(DATA EXTRACT)

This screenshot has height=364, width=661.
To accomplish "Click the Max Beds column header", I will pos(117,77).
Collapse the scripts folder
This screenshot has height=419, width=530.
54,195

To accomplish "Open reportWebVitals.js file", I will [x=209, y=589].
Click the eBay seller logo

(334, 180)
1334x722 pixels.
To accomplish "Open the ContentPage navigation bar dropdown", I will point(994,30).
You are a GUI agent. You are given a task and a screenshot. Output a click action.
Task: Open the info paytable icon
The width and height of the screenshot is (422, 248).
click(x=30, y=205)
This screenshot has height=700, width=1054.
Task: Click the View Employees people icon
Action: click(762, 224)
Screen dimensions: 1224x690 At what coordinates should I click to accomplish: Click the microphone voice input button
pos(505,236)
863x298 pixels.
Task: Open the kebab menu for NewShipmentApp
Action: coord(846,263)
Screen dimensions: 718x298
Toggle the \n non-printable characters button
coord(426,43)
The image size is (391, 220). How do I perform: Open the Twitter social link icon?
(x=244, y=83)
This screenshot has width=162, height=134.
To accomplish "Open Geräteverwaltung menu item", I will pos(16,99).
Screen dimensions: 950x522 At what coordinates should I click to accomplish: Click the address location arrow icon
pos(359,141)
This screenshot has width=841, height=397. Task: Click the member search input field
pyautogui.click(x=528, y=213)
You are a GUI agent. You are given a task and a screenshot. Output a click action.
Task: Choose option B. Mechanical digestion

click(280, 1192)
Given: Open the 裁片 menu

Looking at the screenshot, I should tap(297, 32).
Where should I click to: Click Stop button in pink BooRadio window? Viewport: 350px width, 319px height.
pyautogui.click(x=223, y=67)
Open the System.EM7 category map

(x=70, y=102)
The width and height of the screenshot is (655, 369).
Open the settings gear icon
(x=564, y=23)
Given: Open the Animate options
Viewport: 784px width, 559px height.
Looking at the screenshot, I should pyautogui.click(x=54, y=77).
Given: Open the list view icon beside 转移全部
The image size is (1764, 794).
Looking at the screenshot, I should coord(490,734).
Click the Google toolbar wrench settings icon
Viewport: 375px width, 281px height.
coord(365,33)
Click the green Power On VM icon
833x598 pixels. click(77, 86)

(End DATA EXTRACT)

(TASK)
Give the data again. Keep every line identical.

(RESPONSE AREA)
This screenshot has height=364, width=661.
To accomplish "Click the Max Beds column header", I will pos(117,77).
Collapse the scripts folder
This screenshot has height=419, width=530.
54,195

To accomplish "Open reportWebVitals.js file", I will [x=209, y=589].
Click the eBay seller logo

(334, 180)
1334x722 pixels.
To accomplish "Open the ContentPage navigation bar dropdown", I will point(994,30).
You are a GUI agent. You are given a task and a screenshot. Output a click action.
Task: Open the info paytable icon
The width and height of the screenshot is (422, 248).
click(x=30, y=205)
This screenshot has height=700, width=1054.
Task: Click the View Employees people icon
Action: click(762, 224)
Screen dimensions: 1224x690 At what coordinates should I click to accomplish: Click the microphone voice input button
pos(505,236)
863x298 pixels.
Task: Open the kebab menu for NewShipmentApp
Action: coord(846,263)
Screen dimensions: 718x298
Toggle the \n non-printable characters button
coord(426,43)
The image size is (391, 220). How do I perform: Open the Twitter social link icon?
(x=244, y=83)
This screenshot has width=162, height=134.
To accomplish "Open Geräteverwaltung menu item", I will pos(16,99).
Screen dimensions: 950x522 At what coordinates should I click to accomplish: Click the address location arrow icon
pos(359,141)
This screenshot has width=841, height=397. Task: Click the member search input field
pyautogui.click(x=528, y=213)
You are a GUI agent. You are given a task and a screenshot. Output a click action.
Task: Choose option B. Mechanical digestion

click(280, 1192)
Given: Open the 裁片 menu

Looking at the screenshot, I should tap(297, 32).
Where should I click to: Click Stop button in pink BooRadio window? Viewport: 350px width, 319px height.
pyautogui.click(x=223, y=67)
Open the System.EM7 category map

(x=70, y=102)
The width and height of the screenshot is (655, 369).
Open the settings gear icon
(x=564, y=23)
Given: Open the Animate options
Viewport: 784px width, 559px height.
Looking at the screenshot, I should pyautogui.click(x=54, y=77).
Given: Open the list view icon beside 转移全部
The image size is (1764, 794).
Looking at the screenshot, I should coord(490,734).
Click the Google toolbar wrench settings icon
Viewport: 375px width, 281px height.
coord(365,33)
Click the green Power On VM icon
833x598 pixels. click(77, 86)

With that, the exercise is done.